0:34:26 JB: Again, full meshes don't scale well. Each one of these things would be a separate TCP relationship that a session that has to be established with a BGP neighbor relationship over the top of that. It's a lot of stuff that the routers have to maintain as far as those relationships, it's a lot of configurations that we have to do. So, to get around the full mesh we have two possibilities that we can introduce. We can either break up this real autonomous system into smaller chunks. And so, the smaller chunks are little mini autonomous systems, also known as confederation members. And the confederation member is not a router, it's a sub autonomous system, and so we can break it up into different smaller groupings of routers, and then we form relationships between the confederation ASes. We then advertise the confederation AS between the different members, and we have our normal loop prevention mechanism back again, between different confederations.

BGP IBGP full mesh alternatives

0:35:34 JB: Now confederations aren't done a lot any longer because it adds a lot of complexity. You have to change the way that you actually neighbor things up, it gets confusing as to what your autonomous system number is supposed to be and how you're supposed to neighbor up. So, Cisco introduced an idea of route reflection years ago as an alternative to confederations. And route reflection then breaks the rules of the full mesh. And it's referred to as the IBGP split horizon rule, which basically says that you're not allowed to advertise an IBGP learned route to another IBGP neighbor. So, you can go from EBGP to IBGP, you can go from IBGP to EBGP, you can go from EBGP to EBGP. So, the only one that's not legal by default is IBGP learned route to another IBGP neighbor, because again, we don't modify the AS path by default. So, route reflection adds new attributes that we can then use for loop prevention.

0:36:32 JB: Every router has a router ID to uniquely identify them, and so the route reflector then will add to the route the originator ID, which is the router ID of the box that sent it to the first route reflector.

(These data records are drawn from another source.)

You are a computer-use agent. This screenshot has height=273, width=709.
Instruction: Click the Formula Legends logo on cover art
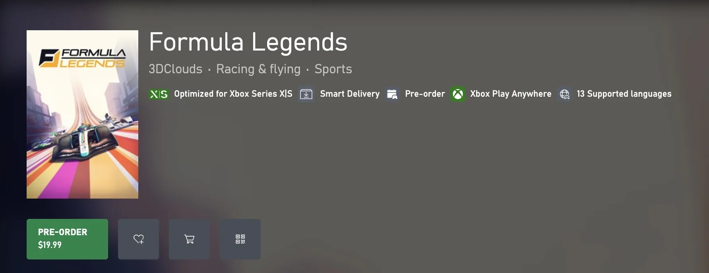pos(82,58)
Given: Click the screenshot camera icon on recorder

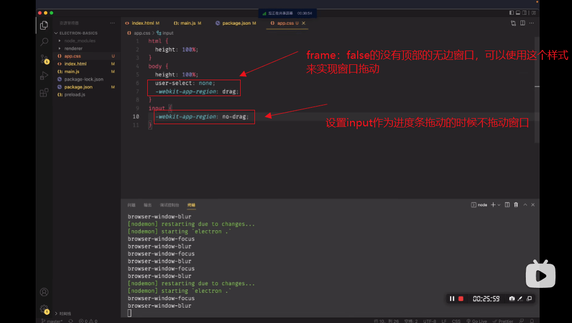Looking at the screenshot, I should [x=512, y=299].

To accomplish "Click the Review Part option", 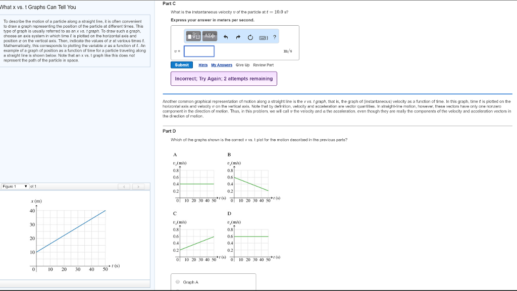I will (x=263, y=65).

And then the router reflector then can reflect the route, which is in the IBGP learned route, to another IBGP router, but with that originator ID tied to it. So, if it ever gets back to the original router, it can reject the route. The other thing that the route reflector is going to add is another attribute called a cluster ID. And the cluster ID is either the router ID of the router that is acting as the route reflector or is a configurable value that we can set to a group of route reflectors. So that way, if it ever gets back to the route reflectors, they can see their own cluster-ID as part of the list, and they can reject the route. And again, we have a couple of different loop prevention attributes that are added. Now those are only for IBGP. And when we hit an external peer, the originator ID and the cluster list gets removed before it gets advertised to an external peer. So, they are only many for internal environments that have route reflection.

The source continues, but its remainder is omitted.